I was seeing people assign more value than "boys will be boys" to the potentially underage drinking and that I found hilarious. The other stuff is potentially disturbing but I was not commenting on that for that comment.
The legal definition matters a lot. There is a way of manipulating conversation using such things -- if the guy is a judge sitting in a what is normally fairly serious and legally binding hearing with politicians (I don't know the full laws here but every legal and governmental tradition that makes up America's take on such things that I know more of would say take them seriously, court seriously).
Spin it another way. I am an engineer. Ask me what a strong material is and I will tell you. Ask me what a tough material is and I will tell you. They are not the same thing, not at all, despite what the general public might think. Amusingly that is a distinction that has to be made in court and a literal example from one of my text books covering court interactions (in this case a lawyer was repeatedly using the wrong word despite being corrected several times as it helped their case).
Secondly the legal concept of mens rea (guilty mind) is modified when various parties are "blackout drunk".
I dare say we have a slightly different interpretation of unanswerable questions, to say nothing of the whole point of the court there being to be the final word on questions that are asked. You ask someone something they will likely not (assuming they have not got serious skills most normal people do not, to say nothing of in the case of the law nobody knows how many there are) be able to answer on the spot. However you get to see them start to outline the problem and puzzle out at least where they would head in such things and from that you can tell a lot. It is not necessarily quite the same as the issue spotting exams that law schools favour but not far off.
First of all, boys will be boys is not a sound defense for any sort of behavior. It's an explanation used by many to cover behavior that is reprehensible such as bullying and hazing. These activities for years have been defended as "boys being boys" despite the emotional and sometimes physical turmoil they can cause.

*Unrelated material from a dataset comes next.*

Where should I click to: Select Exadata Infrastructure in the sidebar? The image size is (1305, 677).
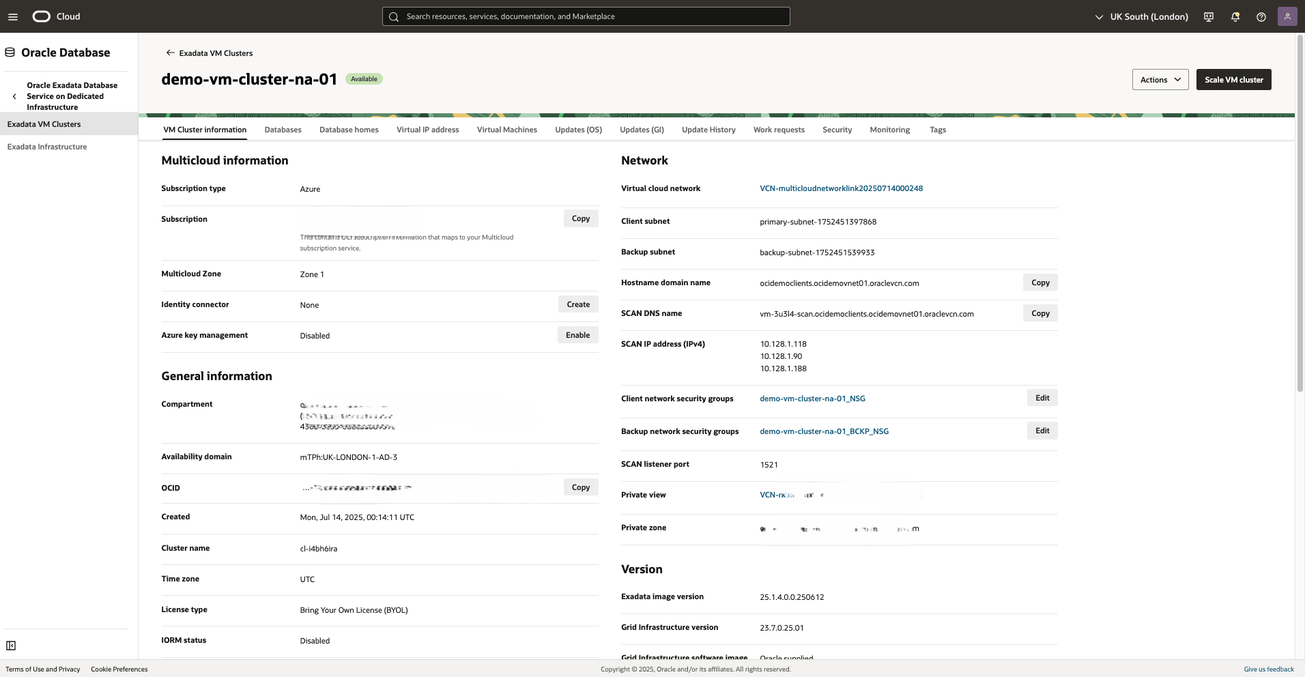[x=47, y=146]
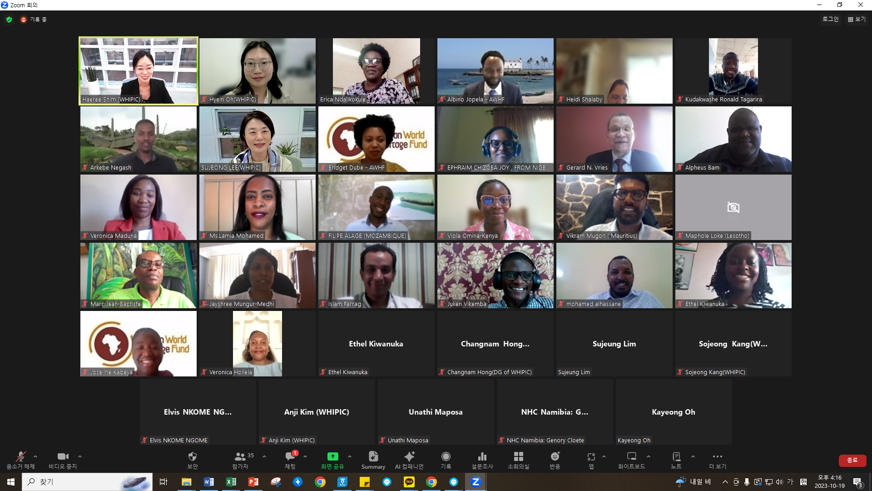Toggle the recording (기록) button
Image resolution: width=872 pixels, height=491 pixels.
(446, 456)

Second, the matter at hand isn't if he had one beer underage and I've literally not seen anyone saying he drunk underage and just that as some kind of moral argument against him. There's a difference between underage drinking and repeatedly drinking to the point where you don't remember things i.e blackout. Most people have an issue with the multiple reports that Kavanaugh drunk to the point where he was belligerent or blacked out. I haven't really seen anyone upset simply at the fact he drunk underage.
Third of all, that's not an unanswerable question to my understanding but more of a critical thinking exercise. The reason neither side asked any of those questions is because they don't want a judge who's going to demonstrate critical thought. They want a judge who's going to make decisions straight down the party line. I think some of our misunderstanding is coming from the fact that the political and legal worlds may overlap but they are in no way, shape or form the same.
Politicians don't care if a judge can think critical. They care only about the decisions he will make on key issues. This is what the confirmation process is really about. The majority party puts up a candidate with views it supports and the other party attempts to undermine them unless there's enough moderation in the candidates views for their to be an agreement meant.
Part of that is the issue with Kavanaugh. The worry is that he will be a key vote for conservatives on many issues, where as the Judge he's replacing Justice Kennedy was often a vote that could go either way. This is why this process has become so critical.
I agree that, in a perfect world, the process would be about the fitness of the candidate and his personal views wouldn't matter. However, that's not how this process has worked for many many years if ever. In fact, many people of both parties are calling out Kavanaugh for saying what comes around goes around, Democratic conspiracy, and all of that in his opening statement for this very reason.
Also on that note, to gain my personal respect, which I know doesn't matter, all Kavanaugh would have had to do is behave how a judge on the highest court in the land should behave and be cool and calm under pressure. To say he didn't do that would be a massive understatement.